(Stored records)

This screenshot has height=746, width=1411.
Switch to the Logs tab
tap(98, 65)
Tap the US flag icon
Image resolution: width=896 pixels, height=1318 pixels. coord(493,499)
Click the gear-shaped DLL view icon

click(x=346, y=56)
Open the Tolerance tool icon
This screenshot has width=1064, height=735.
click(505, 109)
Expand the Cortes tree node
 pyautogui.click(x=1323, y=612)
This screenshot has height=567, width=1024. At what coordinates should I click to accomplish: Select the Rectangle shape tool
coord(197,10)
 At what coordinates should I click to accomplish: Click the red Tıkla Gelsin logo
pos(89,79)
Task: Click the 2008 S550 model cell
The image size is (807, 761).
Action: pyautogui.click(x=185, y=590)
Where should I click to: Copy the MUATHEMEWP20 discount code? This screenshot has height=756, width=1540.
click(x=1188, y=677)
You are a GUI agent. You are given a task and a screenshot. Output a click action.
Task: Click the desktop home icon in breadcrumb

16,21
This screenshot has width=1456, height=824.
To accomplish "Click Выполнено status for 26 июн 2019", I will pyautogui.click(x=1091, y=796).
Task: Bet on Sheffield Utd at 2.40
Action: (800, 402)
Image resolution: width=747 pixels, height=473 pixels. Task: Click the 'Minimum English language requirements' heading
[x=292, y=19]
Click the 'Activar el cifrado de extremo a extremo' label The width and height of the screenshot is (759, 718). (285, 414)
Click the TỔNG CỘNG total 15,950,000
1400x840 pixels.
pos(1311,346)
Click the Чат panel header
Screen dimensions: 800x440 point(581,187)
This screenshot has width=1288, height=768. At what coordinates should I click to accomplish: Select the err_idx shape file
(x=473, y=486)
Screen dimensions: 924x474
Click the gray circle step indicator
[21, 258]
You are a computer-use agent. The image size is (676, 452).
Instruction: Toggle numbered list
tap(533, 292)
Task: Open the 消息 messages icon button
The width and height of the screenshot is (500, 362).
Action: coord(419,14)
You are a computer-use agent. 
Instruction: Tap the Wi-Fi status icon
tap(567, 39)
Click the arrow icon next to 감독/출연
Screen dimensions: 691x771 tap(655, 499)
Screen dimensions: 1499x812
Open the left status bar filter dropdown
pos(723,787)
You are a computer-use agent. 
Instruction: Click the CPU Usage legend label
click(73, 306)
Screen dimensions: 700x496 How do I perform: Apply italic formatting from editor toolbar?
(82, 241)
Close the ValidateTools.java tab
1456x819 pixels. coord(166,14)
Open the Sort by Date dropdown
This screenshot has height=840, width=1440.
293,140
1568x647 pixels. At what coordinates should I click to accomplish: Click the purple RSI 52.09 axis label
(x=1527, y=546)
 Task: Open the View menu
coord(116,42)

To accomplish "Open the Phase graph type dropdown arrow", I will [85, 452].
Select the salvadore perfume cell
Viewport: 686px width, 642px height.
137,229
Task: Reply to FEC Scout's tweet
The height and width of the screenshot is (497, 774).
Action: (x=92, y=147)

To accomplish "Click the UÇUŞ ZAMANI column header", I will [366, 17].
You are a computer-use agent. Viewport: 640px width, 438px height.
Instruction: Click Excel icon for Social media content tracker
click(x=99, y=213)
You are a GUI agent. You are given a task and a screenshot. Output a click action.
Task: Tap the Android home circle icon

**What to produce**
Please output an exact copy of the lines above, from the opening line of the data down to the line that contains "Task: Open the 消息 messages icon button".

**The completed task**
This screenshot has height=746, width=1411.
Switch to the Logs tab
tap(98, 65)
Tap the US flag icon
Image resolution: width=896 pixels, height=1318 pixels. coord(493,499)
Click the gear-shaped DLL view icon

click(x=346, y=56)
Open the Tolerance tool icon
This screenshot has width=1064, height=735.
click(505, 109)
Expand the Cortes tree node
 pyautogui.click(x=1323, y=612)
This screenshot has height=567, width=1024. At what coordinates should I click to accomplish: Select the Rectangle shape tool
coord(197,10)
 At what coordinates should I click to accomplish: Click the red Tıkla Gelsin logo
pos(89,79)
Task: Click the 2008 S550 model cell
The image size is (807, 761).
Action: pyautogui.click(x=185, y=590)
Where should I click to: Copy the MUATHEMEWP20 discount code? This screenshot has height=756, width=1540.
click(x=1188, y=677)
You are a GUI agent. You are given a task and a screenshot. Output a click action.
Task: Click the desktop home icon in breadcrumb

16,21
This screenshot has width=1456, height=824.
To accomplish "Click Выполнено status for 26 июн 2019", I will pyautogui.click(x=1091, y=796).
Task: Bet on Sheffield Utd at 2.40
Action: (800, 402)
Image resolution: width=747 pixels, height=473 pixels. Task: Click the 'Minimum English language requirements' heading
[x=292, y=19]
Click the 'Activar el cifrado de extremo a extremo' label The width and height of the screenshot is (759, 718). (285, 414)
Click the TỔNG CỘNG total 15,950,000
1400x840 pixels.
pos(1311,346)
Click the Чат panel header
Screen dimensions: 800x440 point(581,187)
This screenshot has width=1288, height=768. At what coordinates should I click to accomplish: Select the err_idx shape file
(x=473, y=486)
Screen dimensions: 924x474
Click the gray circle step indicator
[21, 258]
You are a computer-use agent. The image size is (676, 452).
Instruction: Toggle numbered list
tap(533, 292)
Task: Open the 消息 messages icon button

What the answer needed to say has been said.